Make an exact copy of all the records, one that contains none of the pictures.

**Records for processing**
━━━━
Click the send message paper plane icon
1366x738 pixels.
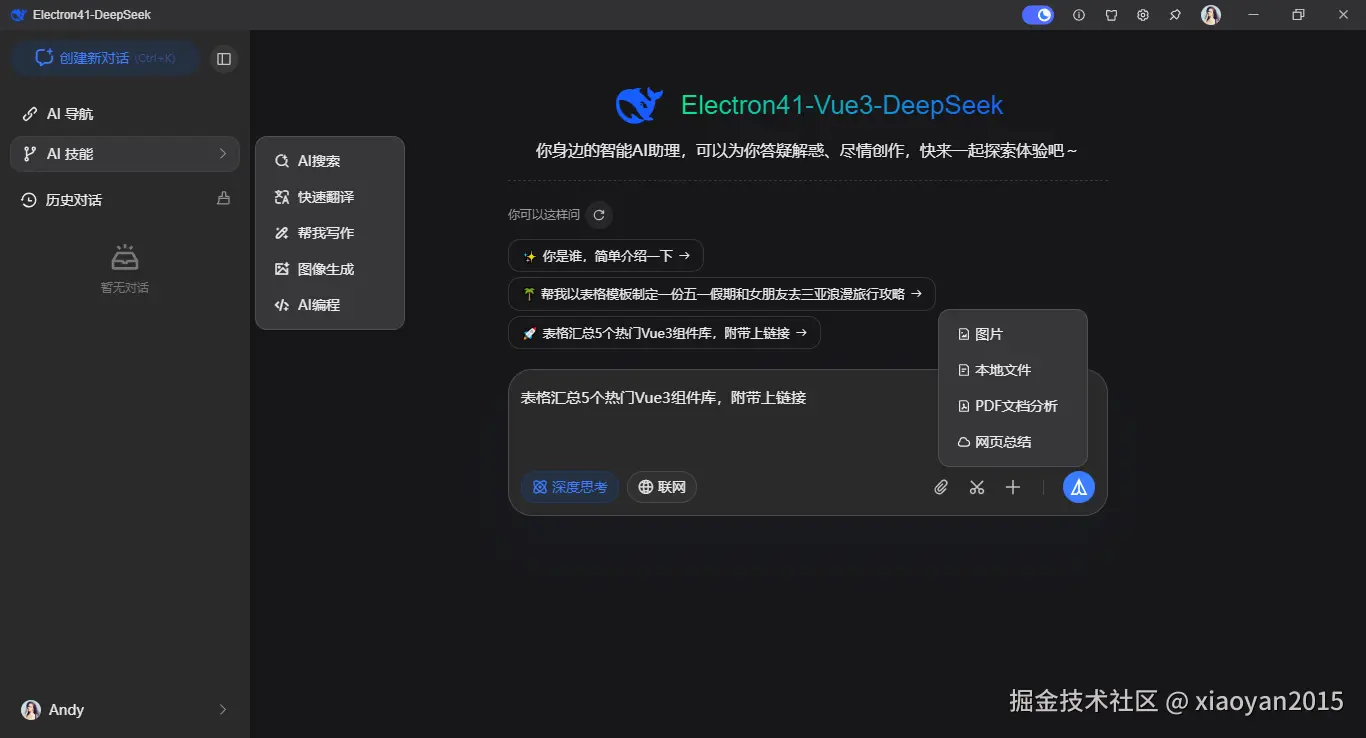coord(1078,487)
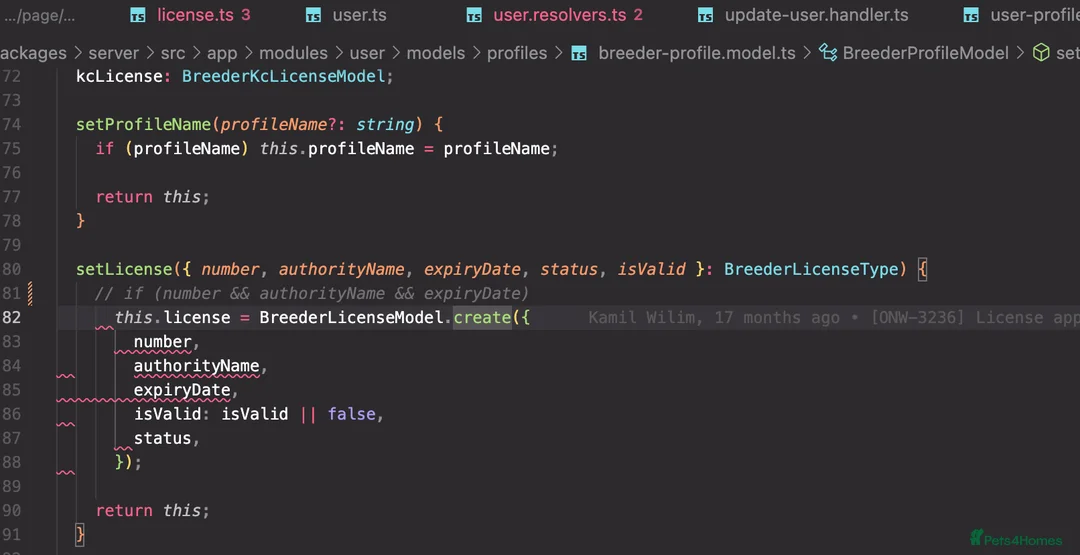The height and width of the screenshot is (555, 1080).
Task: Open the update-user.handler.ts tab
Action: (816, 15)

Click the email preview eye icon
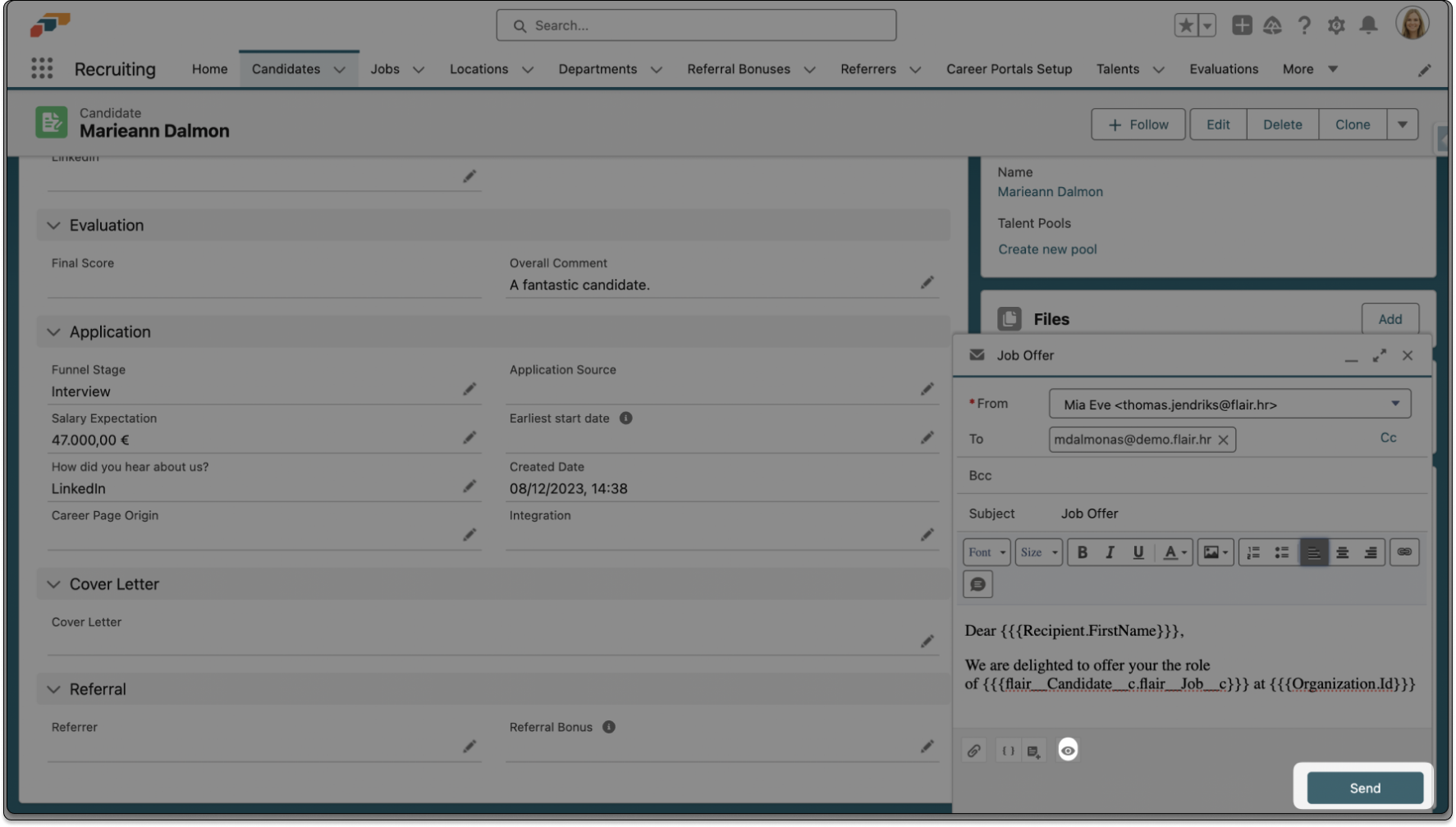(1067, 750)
━━━━
**Answer area**
Click the send message paper plane icon
1366x738 pixels.
coord(1078,487)
The height and width of the screenshot is (555, 1080).
Task: Open the update-user.handler.ts tab
Action: (816, 15)

Click the email preview eye icon
(1067, 750)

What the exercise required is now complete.